**What you are asked to do**. Gather each line of the entries below that includes "computer".

┄┄┄┄┄┄┄┄┄┄┄┄┄┄┄┄┄┄┄┄

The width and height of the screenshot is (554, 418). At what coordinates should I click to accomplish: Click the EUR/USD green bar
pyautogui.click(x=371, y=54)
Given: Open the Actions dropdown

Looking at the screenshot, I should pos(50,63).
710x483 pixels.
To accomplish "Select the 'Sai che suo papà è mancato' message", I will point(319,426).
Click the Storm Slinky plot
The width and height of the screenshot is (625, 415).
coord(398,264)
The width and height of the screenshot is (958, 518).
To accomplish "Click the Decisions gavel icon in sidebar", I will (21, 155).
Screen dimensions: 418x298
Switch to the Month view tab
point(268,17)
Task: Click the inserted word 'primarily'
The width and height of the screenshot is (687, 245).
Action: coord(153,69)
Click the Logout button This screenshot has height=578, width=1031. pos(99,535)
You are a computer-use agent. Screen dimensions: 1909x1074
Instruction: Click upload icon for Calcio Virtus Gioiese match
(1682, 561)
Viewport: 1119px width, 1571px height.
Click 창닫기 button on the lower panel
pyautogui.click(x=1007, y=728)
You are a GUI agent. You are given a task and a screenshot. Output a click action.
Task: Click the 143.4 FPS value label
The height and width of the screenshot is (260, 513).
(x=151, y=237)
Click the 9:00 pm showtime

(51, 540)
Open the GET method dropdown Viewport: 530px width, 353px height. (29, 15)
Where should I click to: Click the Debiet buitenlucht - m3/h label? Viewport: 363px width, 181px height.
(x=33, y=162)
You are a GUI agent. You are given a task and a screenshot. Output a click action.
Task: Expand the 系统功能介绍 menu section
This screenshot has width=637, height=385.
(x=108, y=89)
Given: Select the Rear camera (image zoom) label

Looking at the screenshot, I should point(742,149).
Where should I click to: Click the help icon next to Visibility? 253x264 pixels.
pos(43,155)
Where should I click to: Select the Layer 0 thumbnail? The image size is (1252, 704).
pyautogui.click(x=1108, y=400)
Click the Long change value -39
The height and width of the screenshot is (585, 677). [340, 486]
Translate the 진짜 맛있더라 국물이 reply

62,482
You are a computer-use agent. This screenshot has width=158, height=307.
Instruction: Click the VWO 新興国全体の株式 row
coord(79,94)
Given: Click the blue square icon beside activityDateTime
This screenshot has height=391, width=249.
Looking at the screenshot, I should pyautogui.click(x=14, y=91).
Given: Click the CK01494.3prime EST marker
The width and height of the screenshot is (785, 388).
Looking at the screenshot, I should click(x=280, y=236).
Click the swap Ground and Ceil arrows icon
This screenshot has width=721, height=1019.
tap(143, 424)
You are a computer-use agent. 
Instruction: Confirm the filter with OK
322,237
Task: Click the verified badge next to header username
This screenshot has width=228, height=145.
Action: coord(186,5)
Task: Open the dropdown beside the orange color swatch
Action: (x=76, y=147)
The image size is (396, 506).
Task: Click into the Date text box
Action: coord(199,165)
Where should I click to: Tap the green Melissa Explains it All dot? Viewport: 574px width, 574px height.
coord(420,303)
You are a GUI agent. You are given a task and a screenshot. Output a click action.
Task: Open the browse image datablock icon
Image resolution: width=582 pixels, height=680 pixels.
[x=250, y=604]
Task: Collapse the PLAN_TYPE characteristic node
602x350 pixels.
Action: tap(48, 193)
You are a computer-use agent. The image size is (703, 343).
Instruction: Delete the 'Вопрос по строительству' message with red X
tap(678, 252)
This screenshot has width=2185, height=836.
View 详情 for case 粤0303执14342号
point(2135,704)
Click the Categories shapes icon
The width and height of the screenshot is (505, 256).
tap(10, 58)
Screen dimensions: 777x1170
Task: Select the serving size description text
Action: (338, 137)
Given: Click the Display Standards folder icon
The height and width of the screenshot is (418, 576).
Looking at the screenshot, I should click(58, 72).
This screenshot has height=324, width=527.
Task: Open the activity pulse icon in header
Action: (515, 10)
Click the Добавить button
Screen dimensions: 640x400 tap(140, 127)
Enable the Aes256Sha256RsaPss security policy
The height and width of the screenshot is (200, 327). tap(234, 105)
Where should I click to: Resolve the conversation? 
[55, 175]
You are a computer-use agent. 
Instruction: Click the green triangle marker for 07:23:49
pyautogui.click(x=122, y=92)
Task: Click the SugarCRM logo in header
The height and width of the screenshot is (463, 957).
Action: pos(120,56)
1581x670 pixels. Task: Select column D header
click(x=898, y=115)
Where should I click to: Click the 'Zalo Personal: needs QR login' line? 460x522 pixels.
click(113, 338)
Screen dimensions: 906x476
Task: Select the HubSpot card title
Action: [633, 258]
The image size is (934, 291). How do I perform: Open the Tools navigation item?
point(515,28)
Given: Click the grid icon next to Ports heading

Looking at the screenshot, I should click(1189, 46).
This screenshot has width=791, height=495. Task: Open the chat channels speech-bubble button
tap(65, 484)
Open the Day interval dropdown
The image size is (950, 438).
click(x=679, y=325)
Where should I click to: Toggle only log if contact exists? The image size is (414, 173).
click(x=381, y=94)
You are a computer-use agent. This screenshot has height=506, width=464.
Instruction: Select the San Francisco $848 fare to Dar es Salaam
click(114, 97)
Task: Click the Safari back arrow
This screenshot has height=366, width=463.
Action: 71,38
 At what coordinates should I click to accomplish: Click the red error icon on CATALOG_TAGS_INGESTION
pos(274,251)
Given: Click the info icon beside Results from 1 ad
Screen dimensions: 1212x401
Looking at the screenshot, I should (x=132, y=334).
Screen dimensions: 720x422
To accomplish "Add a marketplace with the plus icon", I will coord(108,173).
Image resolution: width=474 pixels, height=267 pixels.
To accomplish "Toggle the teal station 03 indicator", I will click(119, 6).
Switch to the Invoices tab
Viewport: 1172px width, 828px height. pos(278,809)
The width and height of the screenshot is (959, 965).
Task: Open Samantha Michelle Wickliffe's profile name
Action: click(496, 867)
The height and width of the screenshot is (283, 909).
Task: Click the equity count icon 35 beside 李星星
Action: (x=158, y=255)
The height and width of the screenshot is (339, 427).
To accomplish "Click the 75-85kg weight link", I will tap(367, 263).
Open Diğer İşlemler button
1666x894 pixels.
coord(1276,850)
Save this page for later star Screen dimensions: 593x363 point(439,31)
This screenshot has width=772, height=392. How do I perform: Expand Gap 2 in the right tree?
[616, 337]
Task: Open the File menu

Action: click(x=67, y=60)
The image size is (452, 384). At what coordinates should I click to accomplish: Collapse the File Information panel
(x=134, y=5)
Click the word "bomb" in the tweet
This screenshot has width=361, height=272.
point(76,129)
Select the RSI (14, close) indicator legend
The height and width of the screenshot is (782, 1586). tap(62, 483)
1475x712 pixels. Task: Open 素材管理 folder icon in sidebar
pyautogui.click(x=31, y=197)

┄┄┄┄┄┄┄┄┄┄┄┄┄┄┄┄┄┄┄┄

**Completed exercise**.
You are a computer-use agent. Screen dimensions: 1909x1074
You are a computer-use agent. This screenshot has width=158, height=307.
You are a computer-use agent. 
You are a computer-use agent. The image size is (703, 343).
You are a computer-use agent. 
You are a computer-use agent. This screenshot has height=506, width=464.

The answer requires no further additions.